There were many moments where I met the edges of myself. Parts of me that were like: is it okay to scream? Is it okay to cry? And I started building a connection to the part of me that knew how to hold the rest of me.”
For me, it was regular therapy. For you, it might be something else.
But the point is: You need safe containers where you can practice being held.
Places where you can let yourself fall apart and know you’ll be caught. Where you can express the full range of your emotions without judgment.
Because if you don’t have that internal safety, you’ll never feel safe opening up to friends.
Step 2: Learn What You Actually Need
Here’s a hard truth: You can’t ask for what you need if you don’t know what that is.
For Chrissy, the turning point came when she started paying attention to what actually felt good when people held space for her:
“I learned that trying to be the fixer wasn’t actually supporting people around me. And that’s when I realized: oh, that’s what I need. That’s what I want. I just want somebody to sit with me and say ‘I see you, and your emotions are not a burden, and I don’t need you to be any different. Let me know what you need to hear from me.’”
So start paying attention.
When friends DO show up for you, what feels good? What doesn’t?
When you’re struggling, what do you actually want? Just to be heard? To be validated? To get advice? To problem-solve together? To be distracted?
Get specific. Because “I need support” is too vague.
Step 3: Ask For It Explicitly (Don’t Make Them Guess)
Once you know what you need, you have to actually ASK for it.
This is where most people get stuck.
We think our friends should just know. We drop hints. We hope they’ll figure it out.
But that’s not fair. And it doesn’t work.
Here’s what Chrissy started doing:
“If I want to share with somebody, I’ll ask: ‘Hey, I’ve got some stuff. I don’t need advice. It would be nice to hear that what I’m feeling makes sense.
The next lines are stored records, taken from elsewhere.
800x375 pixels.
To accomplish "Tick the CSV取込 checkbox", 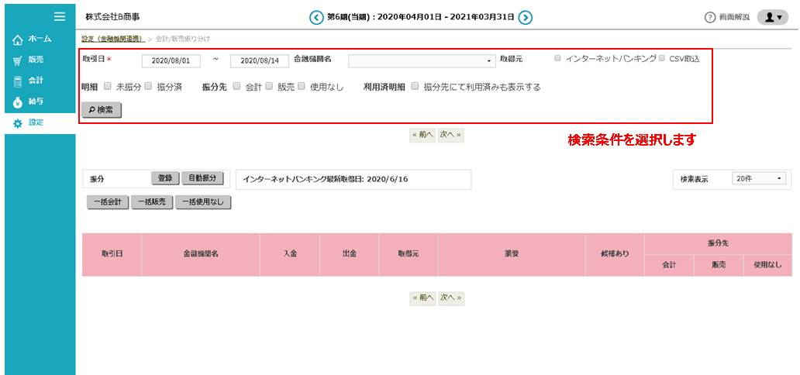I will point(662,59).
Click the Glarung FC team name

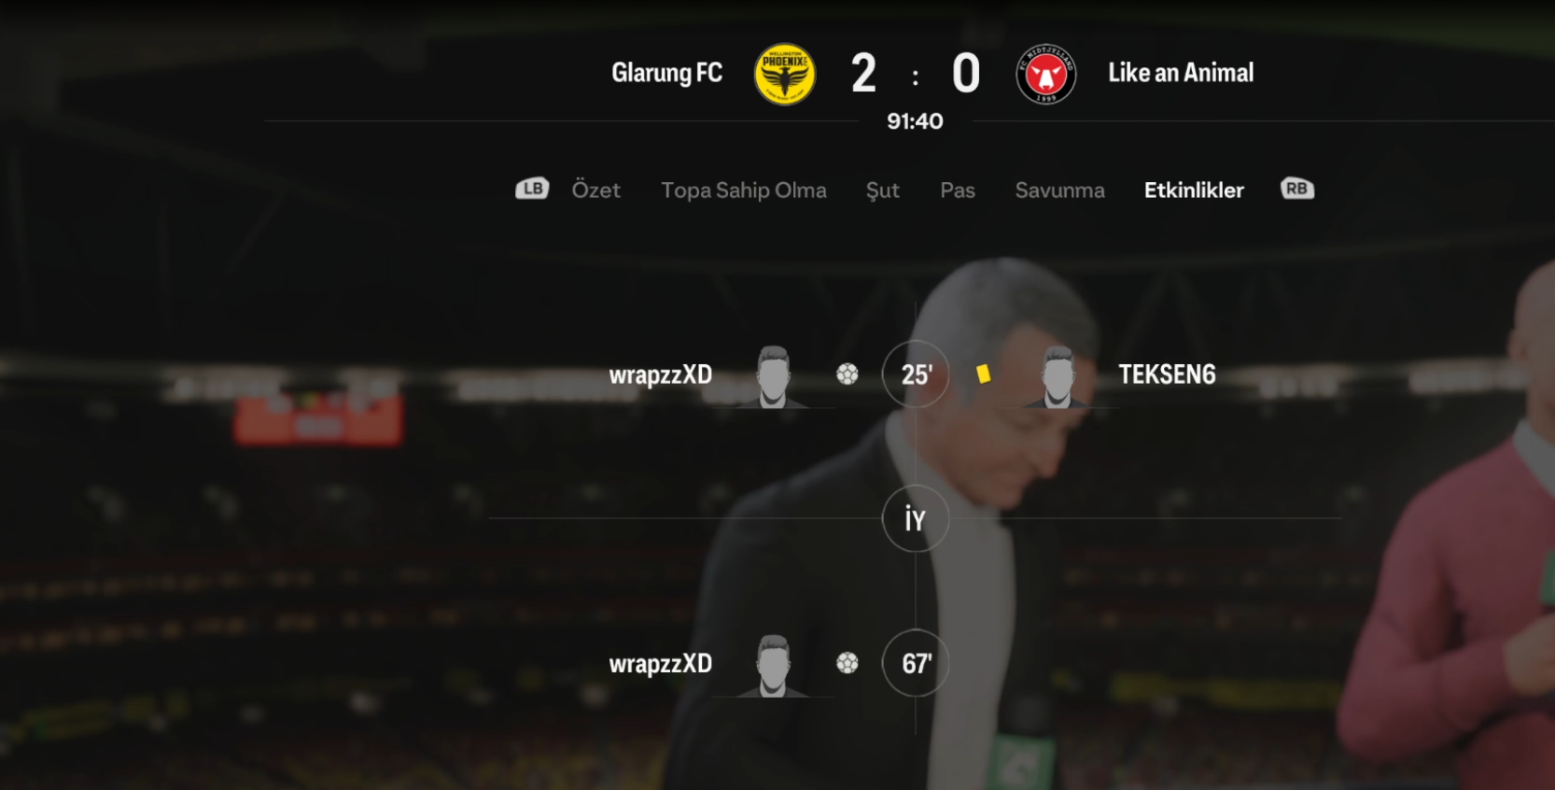(666, 73)
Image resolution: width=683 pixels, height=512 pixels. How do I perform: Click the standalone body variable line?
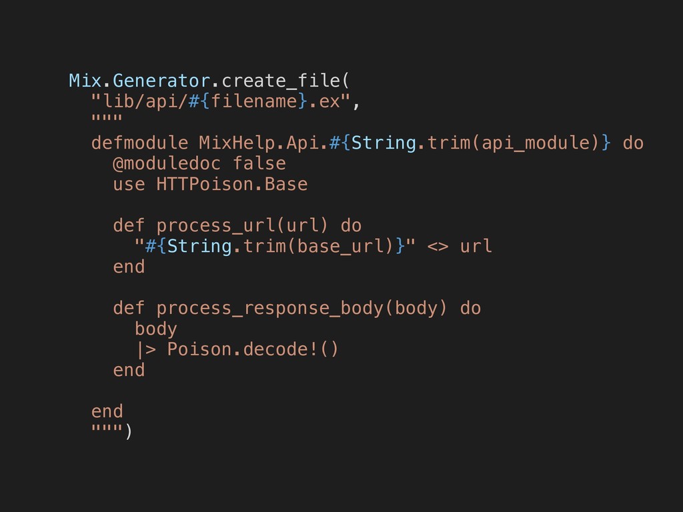pyautogui.click(x=155, y=329)
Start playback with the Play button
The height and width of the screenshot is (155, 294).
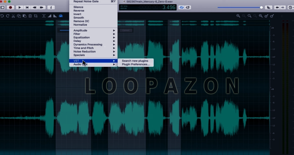(20, 8)
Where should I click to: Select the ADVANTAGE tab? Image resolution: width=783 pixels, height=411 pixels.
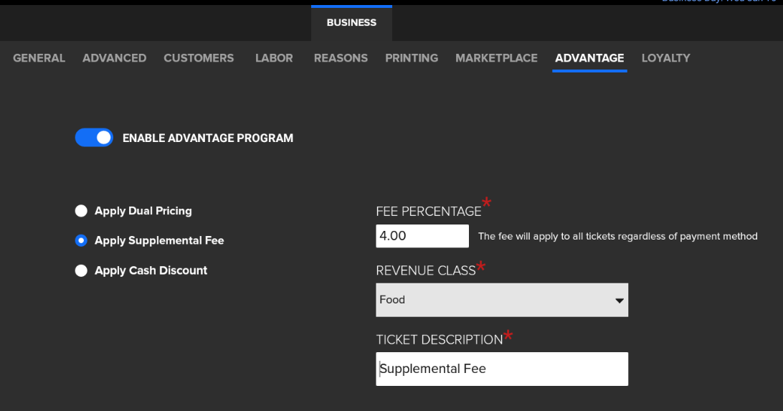[589, 58]
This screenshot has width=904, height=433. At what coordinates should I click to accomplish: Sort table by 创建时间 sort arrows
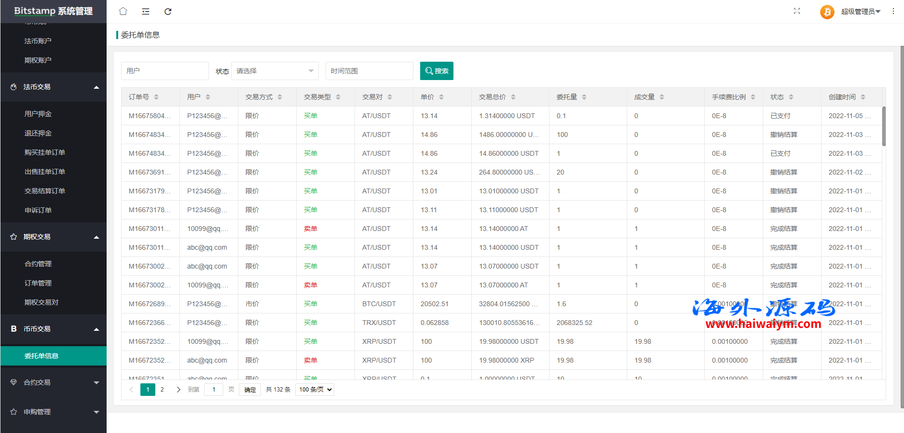(x=863, y=97)
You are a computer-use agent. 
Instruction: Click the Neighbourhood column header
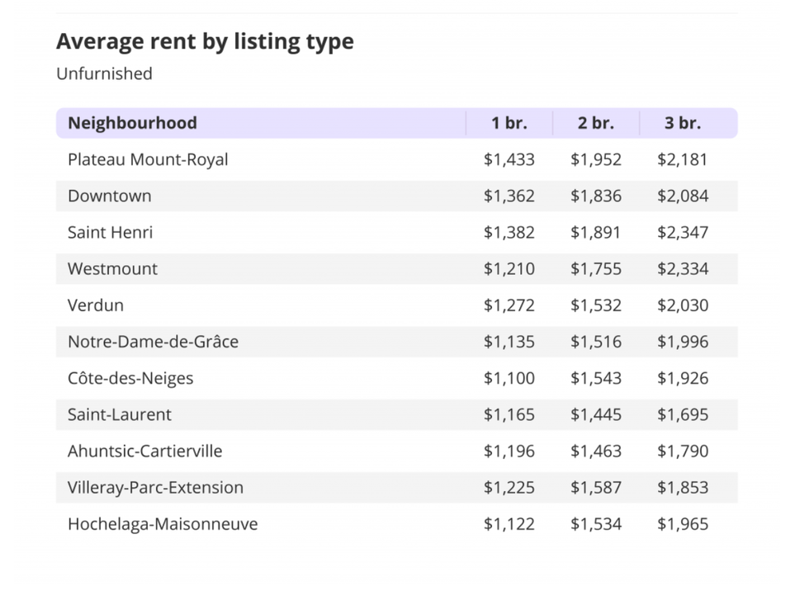click(x=132, y=123)
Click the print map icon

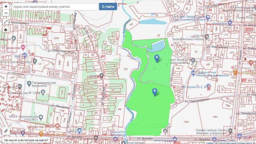coord(6,30)
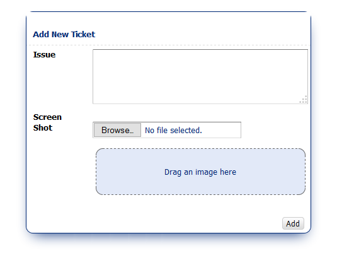Click the word 'selected.' beside Browse

(186, 130)
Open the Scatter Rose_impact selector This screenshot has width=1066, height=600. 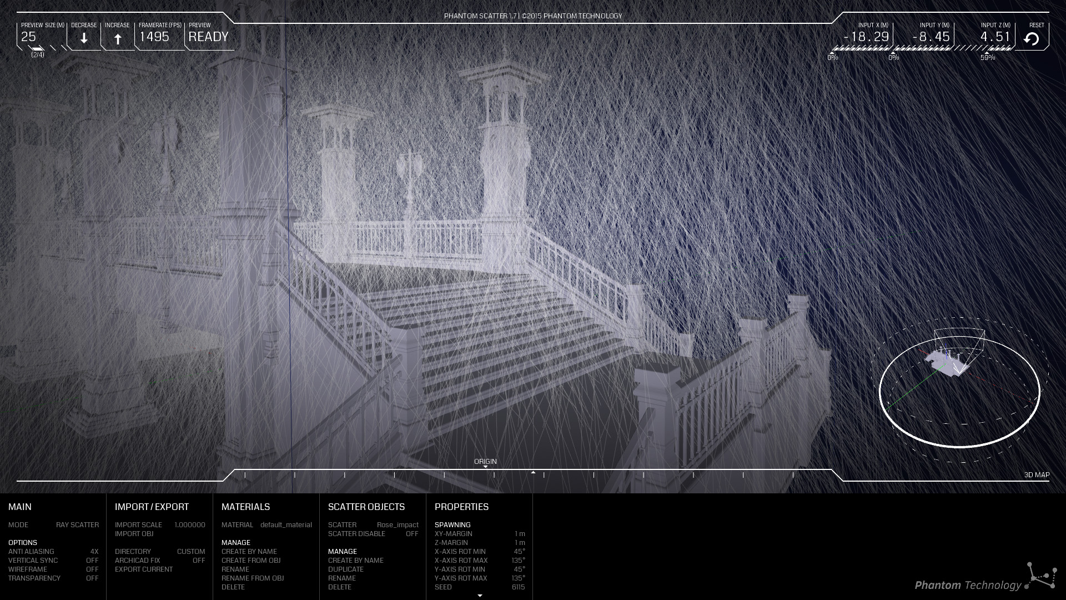[x=398, y=525]
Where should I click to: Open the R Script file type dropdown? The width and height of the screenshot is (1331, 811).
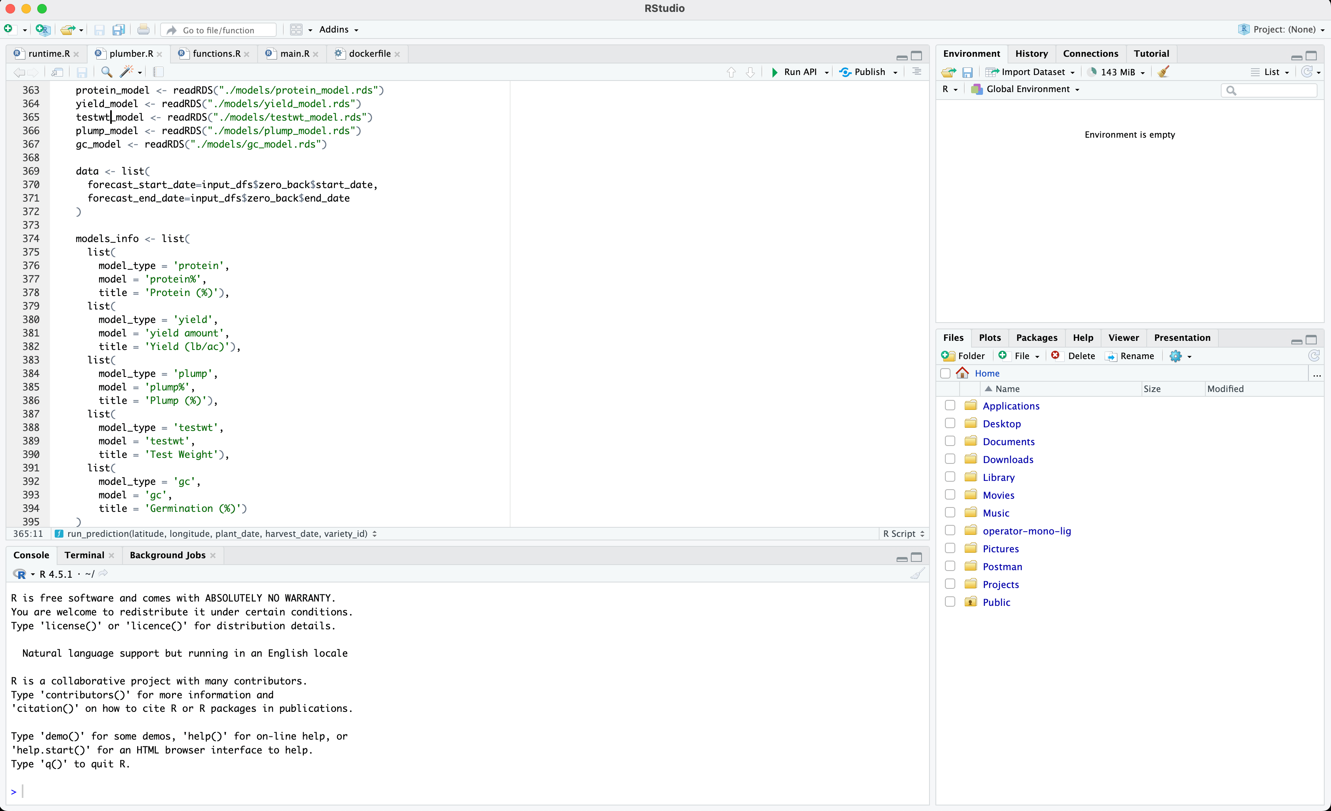click(903, 534)
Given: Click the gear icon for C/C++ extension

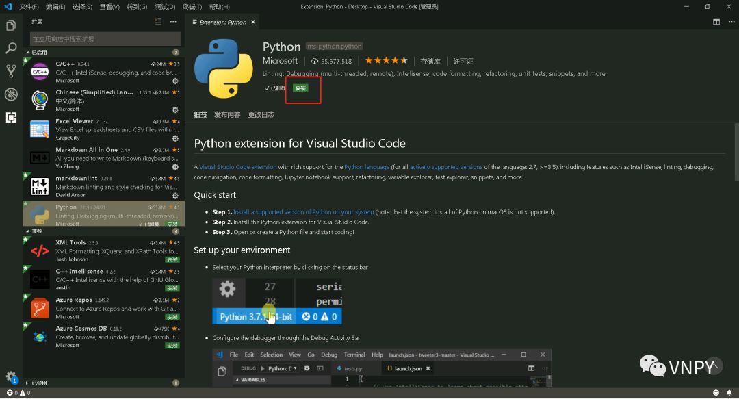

Are you willing to listen for five minutes and then offer that as a reflection?’”
See how specific that is?
She’s not just saying “I need to vent.” She’s saying exactly what she needs and asking if they can provide it.
And you know what? Most people WANT to show up for you. They just don’t know how.
So tell them.
In the full episode, Chrissy and I share even more about what it looks like to start asking for what you need (and how to handle the vulnerability that comes with it). If you’ve always been the listener in your friendships, this conversation will feel like someone finally sees you.
Step 4: Build Diverse Support (Don’t Put It All On One Person)
Here’s something else Chrissy said that’s crucial:
“There are different levels of friendship.”
You have friends you go hiking with. Friends you play board games with. Friends you call when you need deep space-holding.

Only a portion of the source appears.